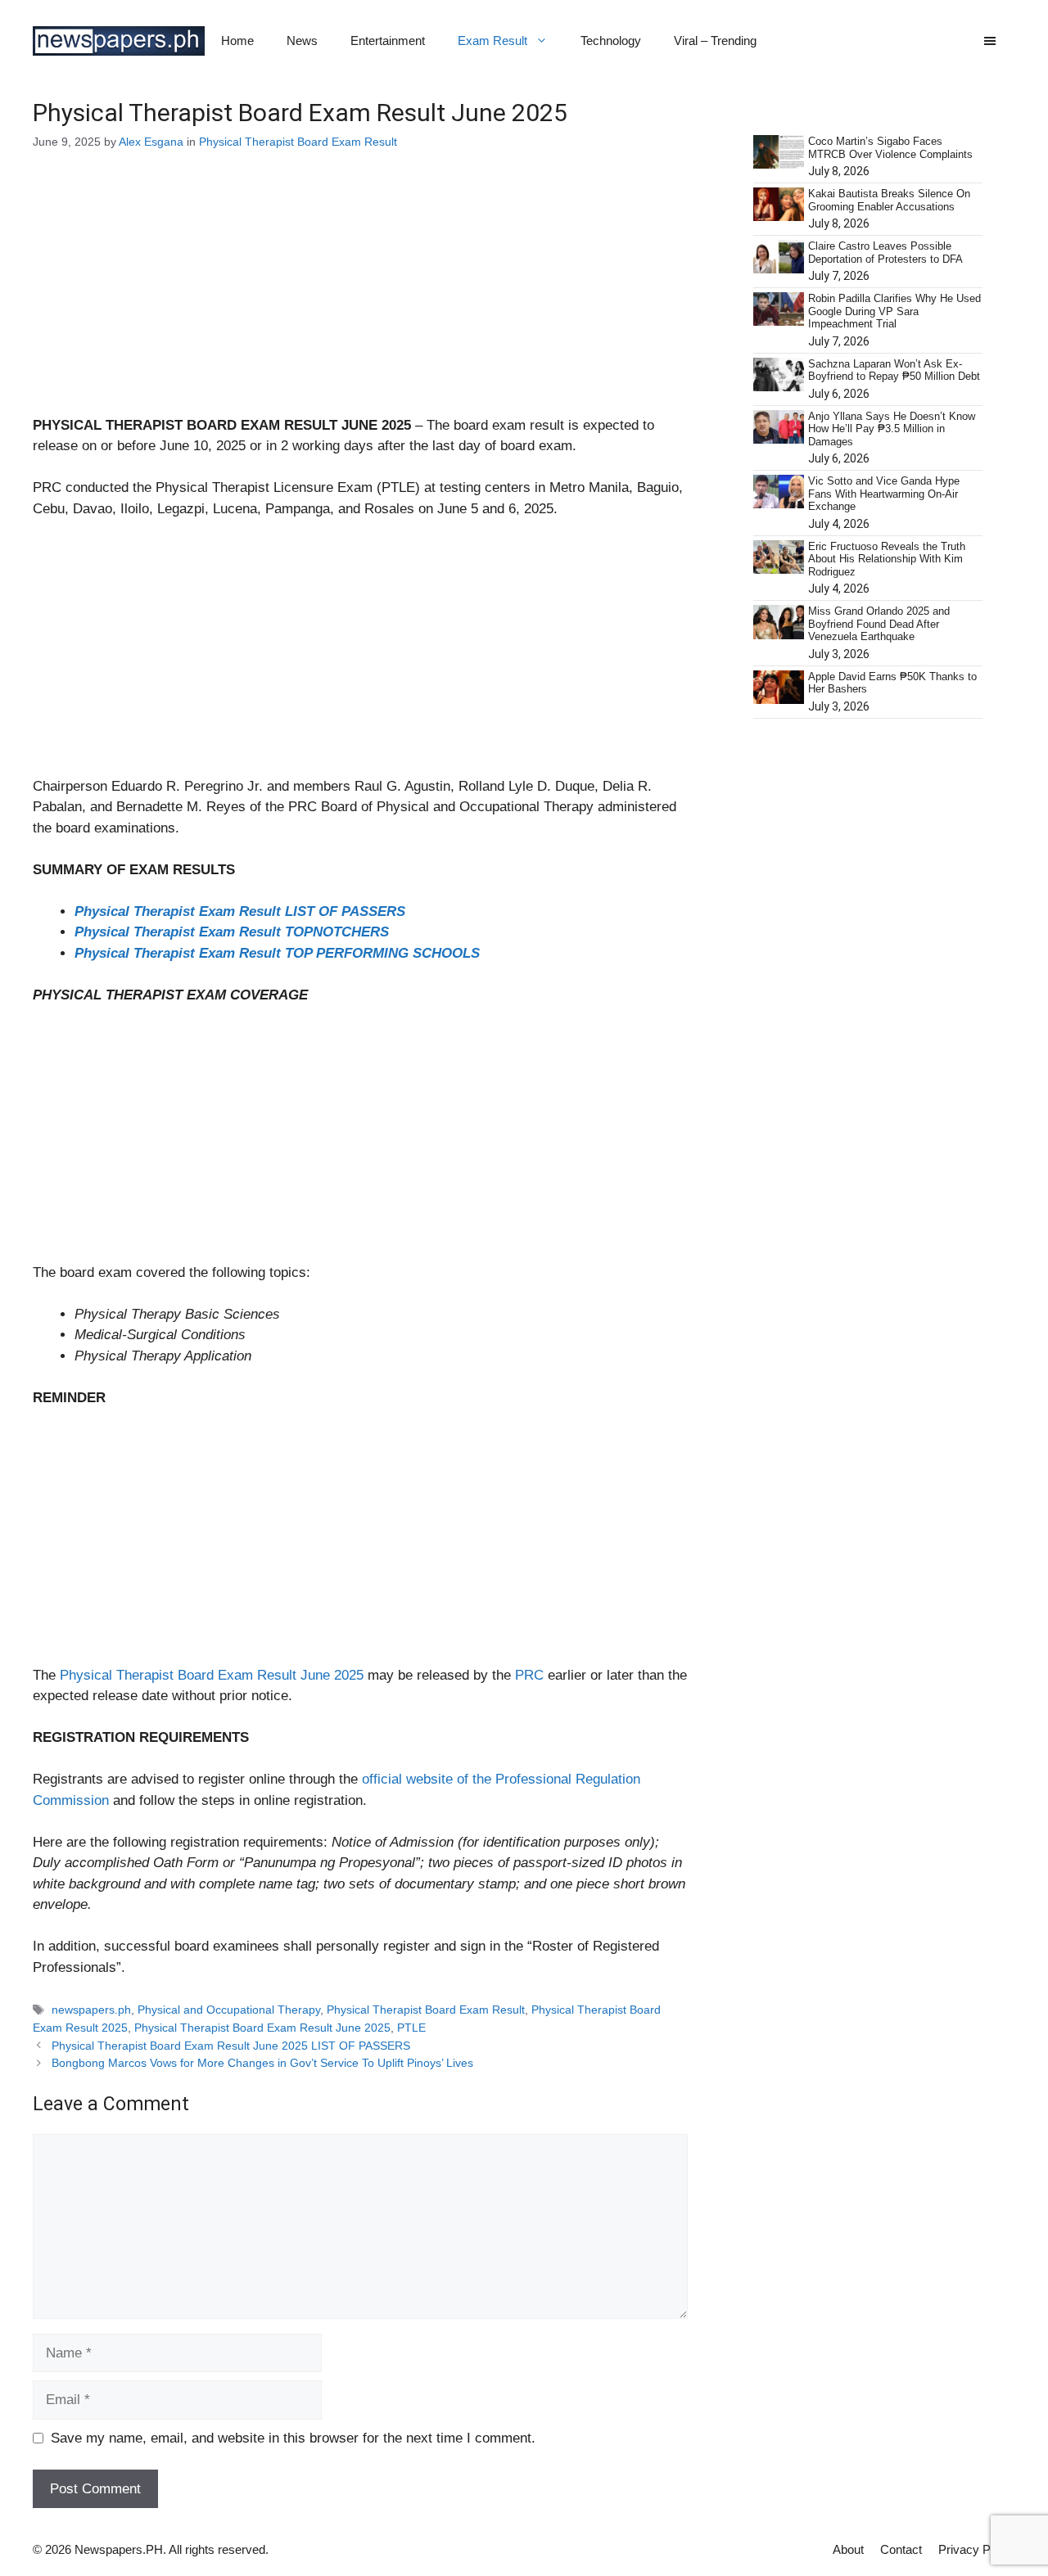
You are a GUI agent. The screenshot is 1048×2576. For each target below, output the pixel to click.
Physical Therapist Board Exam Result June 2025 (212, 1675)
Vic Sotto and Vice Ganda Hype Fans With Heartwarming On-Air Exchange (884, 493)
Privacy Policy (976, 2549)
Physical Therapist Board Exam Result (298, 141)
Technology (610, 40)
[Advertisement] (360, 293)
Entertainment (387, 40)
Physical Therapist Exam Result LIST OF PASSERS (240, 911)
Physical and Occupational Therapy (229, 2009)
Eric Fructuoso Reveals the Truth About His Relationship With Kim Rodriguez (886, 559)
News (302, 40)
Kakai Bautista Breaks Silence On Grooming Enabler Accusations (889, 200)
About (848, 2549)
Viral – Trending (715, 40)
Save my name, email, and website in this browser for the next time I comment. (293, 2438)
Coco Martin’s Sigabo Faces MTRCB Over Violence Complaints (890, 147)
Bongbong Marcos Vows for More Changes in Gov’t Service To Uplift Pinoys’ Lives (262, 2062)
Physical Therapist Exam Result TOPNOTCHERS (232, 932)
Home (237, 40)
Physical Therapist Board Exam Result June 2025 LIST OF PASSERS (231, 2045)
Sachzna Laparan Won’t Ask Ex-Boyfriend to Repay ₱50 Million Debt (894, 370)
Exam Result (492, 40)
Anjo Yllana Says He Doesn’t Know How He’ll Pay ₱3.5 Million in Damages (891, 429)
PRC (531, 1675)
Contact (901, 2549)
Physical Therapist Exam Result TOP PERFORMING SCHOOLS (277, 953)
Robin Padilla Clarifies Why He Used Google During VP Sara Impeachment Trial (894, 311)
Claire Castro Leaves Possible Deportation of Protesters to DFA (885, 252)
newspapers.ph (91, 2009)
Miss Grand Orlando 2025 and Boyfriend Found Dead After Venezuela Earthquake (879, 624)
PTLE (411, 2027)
:::
(About this exercise):
In the entries above, find each line with the string "Therapist" and copy it.

(Solution to the problem):
Physical Therapist Board Exam Result June 2025 (212, 1675)
Physical Therapist Board Exam Result (298, 141)
Physical Therapist Exam Result LIST OF PASSERS (240, 911)
Physical Therapist Exam Result TOPNOTCHERS (232, 932)
Physical Therapist Board Exam Result June 2025 LIST OF PASSERS (231, 2045)
Physical Therapist Exam Result TOP PERFORMING SCHOOLS (277, 953)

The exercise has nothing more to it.